JANICZA BRAVO ON SELF-SOOTHING

I worked on my movie Zola for almost four years. I think of it as a version of myself, and so, I’m looking forward to its release because I would like to move on to the next chapter of my life and work. It was supposed to be released last year, but was delayed due to the pandemic. I’ve gone through my own period of mourning with it over the last 11 months. But I’m ready to move forward with what’s ahead.

The television series Law and Order has so much life in it. Much like rooting fora favorite sports team, I’m particularly jazzed about Sam Waterston, who plays a District Attorney in seasons five through twenty. I discovered the program a few years ago—a very late find—while I was staying at a hotel. I kept it on in the background, and before I knew it, I was seven hours into a marathon. The show is a very formulaic procedural that is half law enforcement, half legal thriller. Each episode starts with the discovery of a crime and ends in a courtroom. I turn it on late at night, as if I’m having a bedtime story read to me before going to sleep. My experience in the pandemic has been extremely insular, and this show feels very stabilizing. While the world is crumbling around us, Law and Order is not.

I don’t often listen to podcasts, but I consistently tune in to Talk Easy, hosted by Sam Fragoso, for its hearty, curious conversation. I recently listened to an interview with writer George Saunders that really moved me. I had never heard anyone so comfortably admit that he had wanted fame, while recognizing that it wasn’t the healthiest goal. There is shame in wanting that kind of success, but also in believing that it’s what success actually means. Saunders also discusses his children and how having a family made him a better person—a type of conversation that is not often emphasized with men in the same way that it is with women. His immense vulnerability and honesty had me crying by the end.

A few years ago, a friend sent me the [1981] novel Rhinestone Sharecropping by Bill Gunn. The book is about a Black director navigating an opportunity to write a script for a Hollywood studio. I love work about the artistic process, but what struck me the most was that it was the first time I had ever seen a version of myself written about, and it really encapsulates how I have had to pilot those spaces. I saved the last thirty or so pages for a full year because I didn’t want the book to end.

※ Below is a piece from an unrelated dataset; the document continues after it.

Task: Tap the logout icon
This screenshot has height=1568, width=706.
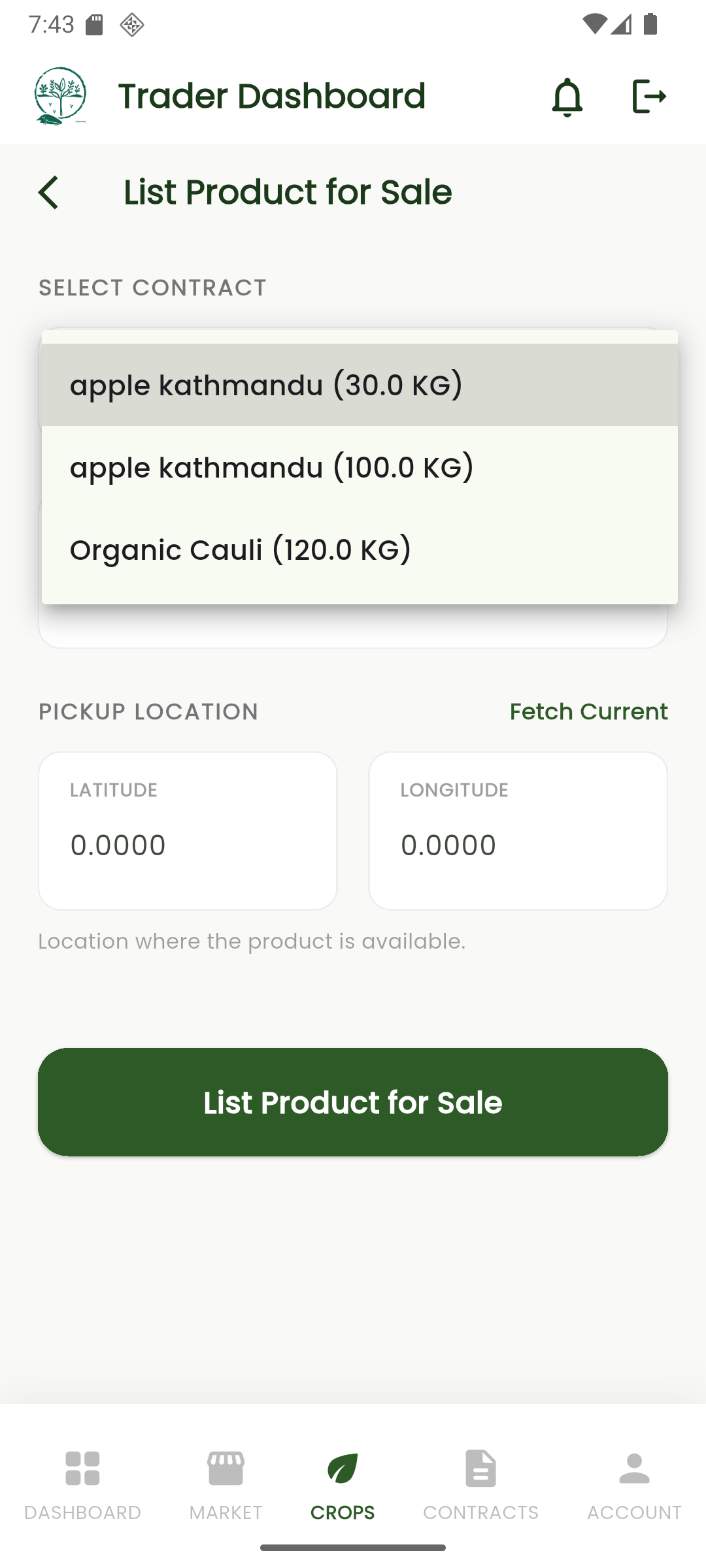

Live Auctioneers is a hub where auction houses and galleries can post items for bid. Having not even been in a grocery store since March 2020, I really miss shopping at markets and pharmacies. I find walking down the harshly lit, organized aisles oddly soothing—even if I don’t want anything—and I increasingly browse liveauctioneers.com as a kind of replacement. In particular, I’m really into the dark side of Americana, such as mammy dolls and Negro paraphernalia. I recognize that they’re part of a very unkind history, but I’m drawn to them. By bringing them into the safe and welcoming environment of my home, I offer them a new kind of resonance.

I just started watching the second season of RuPaul’s Drag Race UK. It’s so theatrical and campy, and the individuals really remind me of the different types of people I encountered in theater school—from the person who wasn’t previously loved to the person who is from a small town to the person who isn’t going to pursue this as a career. In that sense, the characters feel like home. This competition show really transports me to another time in my life, when I was trying to figure out who I was and how I could exist in this new creative community. The series holds space for a lot of lovely, funny, and heartbreaking moments, but is presented with a very bright patina.